Last time I visited the Foyle Port in Derry, it was the day the Clipper Ships began to arrive. A sight to behold, these 70-foot vessels race around the world and finish their journey here every summer, strewn with colourful flags and greeted with much fanfare. It seemed only fitting that several weeks later I would greet another monumental arrival: the legendary cyclist Pamela Blalock. Since the start of July she'd been traveling around the coast of Ireland, clockwise, starting in Dublin and aiming for its northernmost point - Malin Head in County Donegal. Two thousand miles and 100,000 feet of climbing later, she had reached this goal ahead of schedule. I had intercepted her in Western Donegal some days prior, before the final stretch. And now I caught her again in Derry just after, as she paused for half a day to admire the walled city and debate between taking the train back to Dublin from Sligo versus continuing along the North Coast and just "doing the whole thing."
"Are you not even a little bit tired?!"
"Nah," she shrugs and giggles. "But I've been taking it pretty easy!"

Few people aside from Pamela Blalock could describe a cycling tour around Ireland (and one designed to maximise elevation gain, at that) as "taking it easy," and genuinely mean it.
Then again, few people have had the sort of time of it that she has, as of late. And if you've not been following her writing, perhaps her out-of-character haircut provides a clue.

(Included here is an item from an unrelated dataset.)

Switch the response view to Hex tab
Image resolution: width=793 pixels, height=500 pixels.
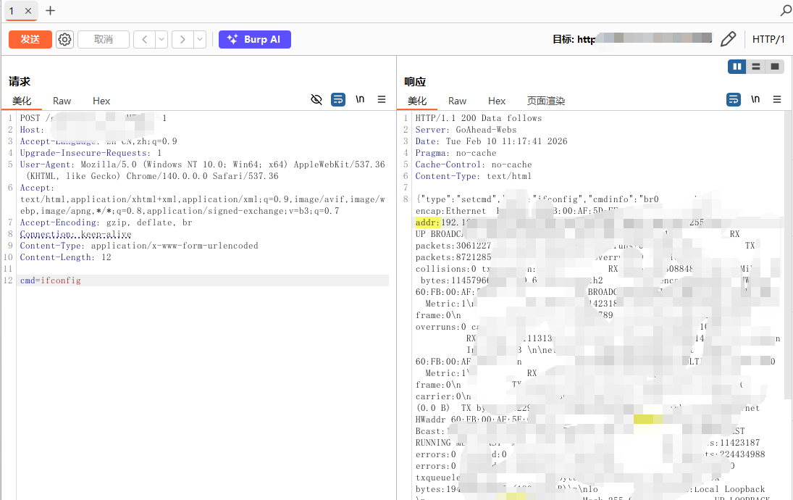pos(497,101)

It was just over a year ago now, that Pamela's iconic long, thick braids fell victim to the necessary, but no less awful, treatment she has undergone for breast cancer ...the diagnosis for which came just as she started to recovered from a shattered back, having been hit by a car a year prior.
In comparison to what she must have gone through over that time, I suppose touring around Ireland while feeling strong and healthy (the cancer is gone; the back is mostly healed) really does feel like "taking it easy." Nonetheless, it's a difficult thing to grasp.

I am not going to write about Pamela's illness here. It is her experience and you'd be better off reading her own account of it. But I do want to tell you about the first time we met, back in Boston in late 2011.
As with most interesting women, her reputation preceded her. Earlier in the year, I'd been told (or, more accurately, warned!) by several people, independently, about the infamous creature called Pamela Blalock. The hill climb racer. The randonneur. The tireless rider who cranked out 100K a day at a minimum. The woman whose routes were so hilly, they made hardened cyclists weep. To be drawn into joining her on rides, it seemed, was to risk being eaten alive. "Phew," I thought back then, "good thing I've never come across her!"
I remember distinctly the horror I felt, when I realised one day that the nice, girlish woman pedaling beside me, with her two long braids and her charming Southern accent, was this very same Pamela! I had met her at a local cafe, and we'd agreed to go for a ride before we even properly introduced ourselves. It was only mid-ride, mid-pedal stroke, that I had put two and two together. And now here we were, heading toward what looked suspicious like a hill... whatever would become of me?!
Of course, it so happens that Pamela is probably the best cyclist a beginner can hope to encounter. The patience she has, the skill to teach without making you feel like she's teaching, the ability to match her companion's cadence and speed - are unparalleled to anyone else I have ridden with prior or since. And while I do understand where her tremendous reputation comes from (the woman likes hills, that much is true), it is, for the most part, hilariously exaggerated.
Still, as she toured what is now my home turf, I tried to pay her back by routing her on some beautiful (read: nasty) climbs in Donegal. To my utter delight, I finally almost - almost! - succeeded in making her lose her temper, as she climbed up to the Grianan of Aileach ringfort.

It would not be out of line to describe Pamela as single-minded. She identifies as a cyclist so thoroughly, it's impossible to imagine her as a separate entity from the bike. Indeed, whenever I picture her, in my mind's eye she is always on, or at least beside, a bicycle - almost merged with it really, like some magical hybrid creature from Greek mythology. Even when she sits in "civilian" clothes, drinking coffee, indoors, there is something of mermaid out of water about her, so inherently bike-like is her demeanor.
In a culture that values diversification of interests, the idea of single-mindedness has a negative connotation. It's as if the intensity it implies goes one step too far. But in some situations, such intensity can be life-saving. "Too intense" is just the right amount of intense to pull a person out of a black hole.
So, thank goodness for Pamela's single-mindedness. And for her Reputation, as well. Thinking back to that first time we met, I like to imagine any illness or other disaster that tries to besiege her having the exact same reaction: "Oh my god... it's that Pamela?!"{backs away slowly, then runs, runs!}.
That's right, buddy. Off you go. She will eat you alive, and spit you out, and continue on her merry way - straight up the steepest hills of Donegal, and beyond.